#### DATA IN THIS EXERCISE

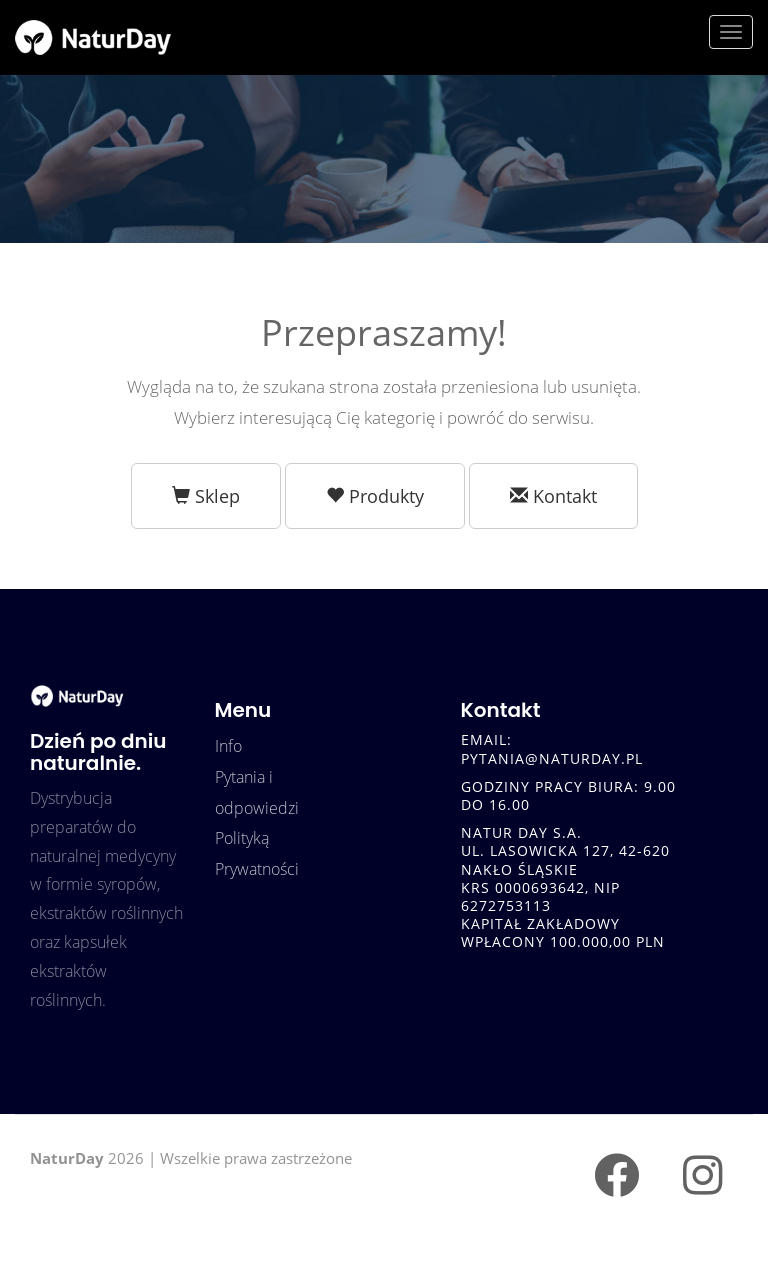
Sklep (206, 496)
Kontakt (553, 496)
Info (228, 746)
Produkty (375, 496)
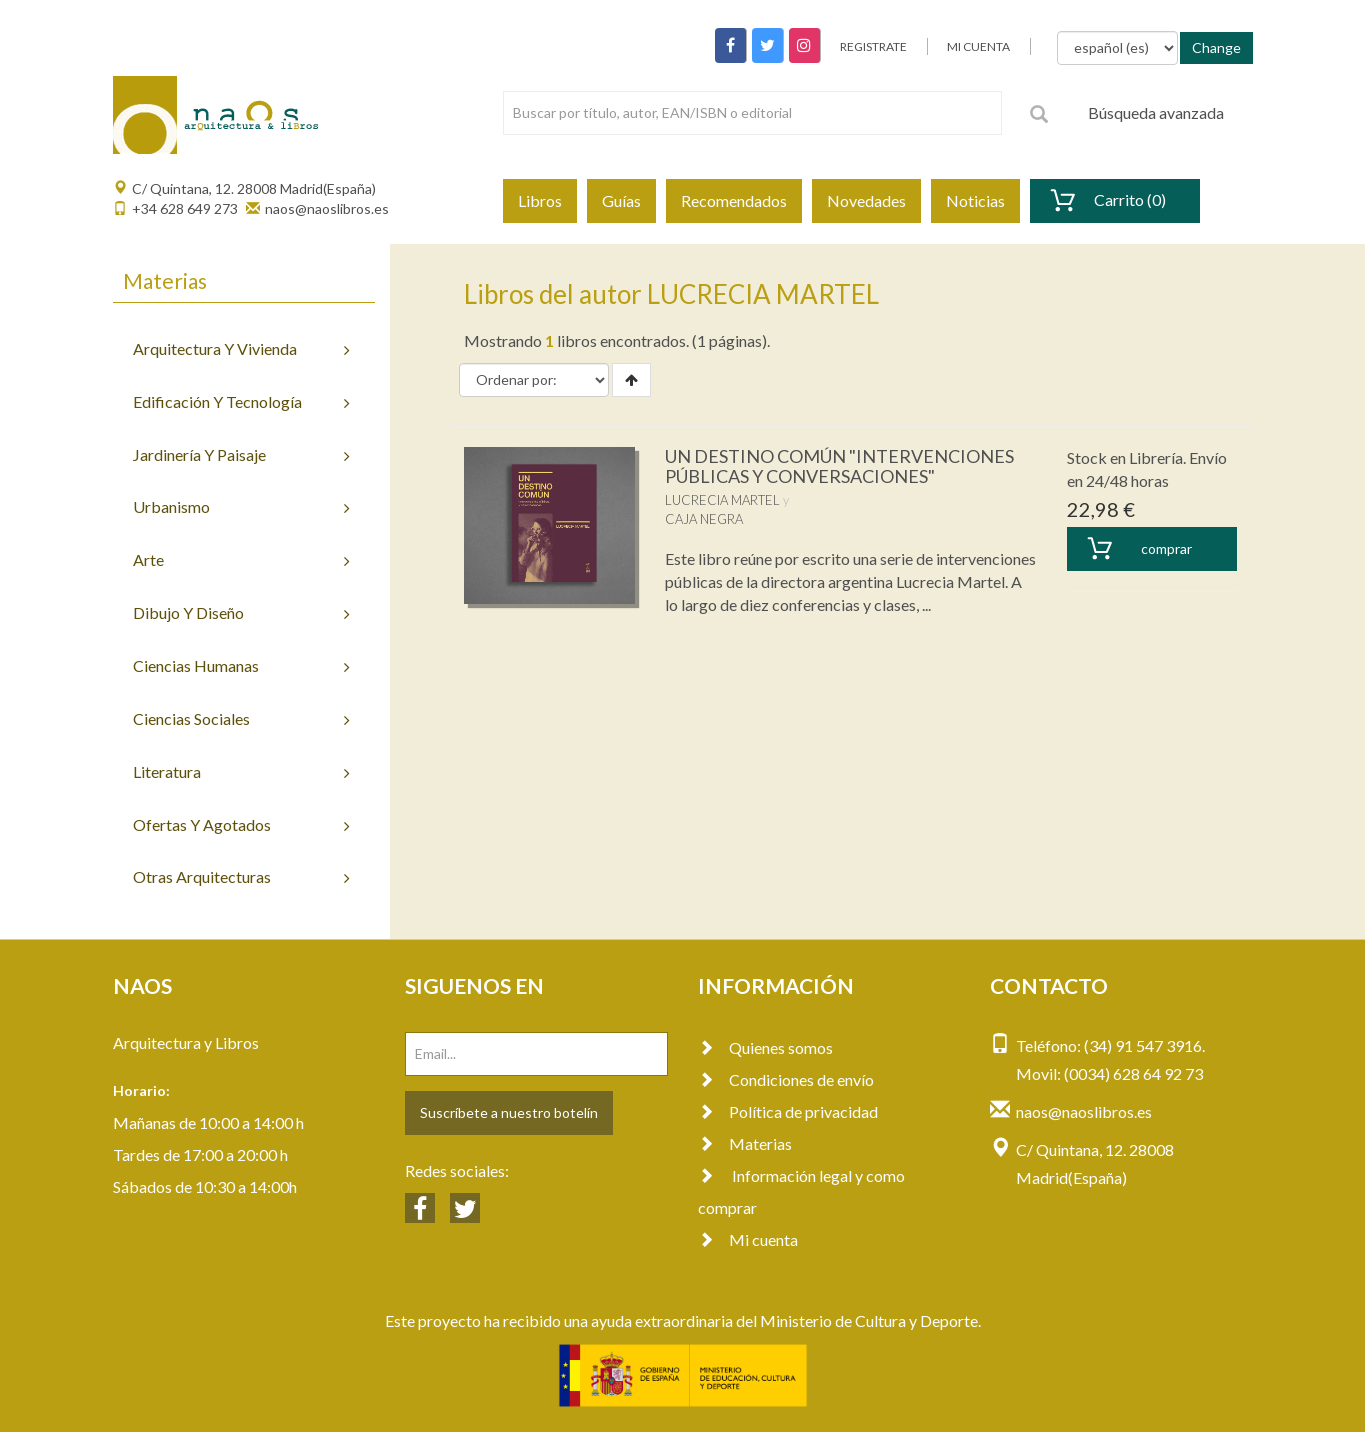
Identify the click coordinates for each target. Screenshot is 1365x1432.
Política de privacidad (788, 1111)
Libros (540, 200)
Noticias (975, 200)
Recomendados (734, 200)
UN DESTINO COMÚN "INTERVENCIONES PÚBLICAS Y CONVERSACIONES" (839, 466)
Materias (745, 1143)
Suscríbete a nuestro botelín (509, 1112)
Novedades (866, 200)
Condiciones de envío (786, 1079)
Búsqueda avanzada (1156, 112)
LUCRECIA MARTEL (722, 500)
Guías (621, 200)
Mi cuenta (748, 1239)
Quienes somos (765, 1047)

########

▸ GIVEN TASK: Pull every line from the records above without changing a character, and leave the pictures out.

▸ ANSWER TO THE TASK:
Sklep (206, 496)
Kontakt (553, 496)
Info (228, 746)
Produkty (375, 496)
Identify the click coordinates for each target. Screenshot is 1365x1432.
Política de privacidad (788, 1111)
Libros (540, 200)
Noticias (975, 200)
Recomendados (734, 200)
UN DESTINO COMÚN "INTERVENCIONES PÚBLICAS Y CONVERSACIONES" (839, 466)
Materias (745, 1143)
Suscríbete a nuestro botelín (509, 1112)
Novedades (866, 200)
Condiciones de envío (786, 1079)
Búsqueda avanzada (1156, 112)
LUCRECIA MARTEL (722, 500)
Guías (621, 200)
Mi cuenta (748, 1239)
Quienes somos (765, 1047)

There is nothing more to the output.